→ Exercise objective: Set down the records that follow in full and without changes.
━━━━━ Given entries
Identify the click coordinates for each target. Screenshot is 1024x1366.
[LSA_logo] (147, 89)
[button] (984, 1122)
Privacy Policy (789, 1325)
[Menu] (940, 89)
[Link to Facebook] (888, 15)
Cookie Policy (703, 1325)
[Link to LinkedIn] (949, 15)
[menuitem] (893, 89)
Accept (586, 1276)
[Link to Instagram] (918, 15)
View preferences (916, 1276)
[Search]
━━━━━━━━━━
→ Response:
Identify the click coordinates for each target. Screenshot is 1024x1366.
[LSA_logo] (147, 89)
[button] (984, 1122)
Privacy Policy (789, 1325)
[Menu] (940, 89)
[Link to Facebook] (888, 15)
Cookie Policy (703, 1325)
[Link to LinkedIn] (949, 15)
[menuitem] (893, 89)
Accept (586, 1276)
[Link to Instagram] (918, 15)
View preferences (916, 1276)
[Search]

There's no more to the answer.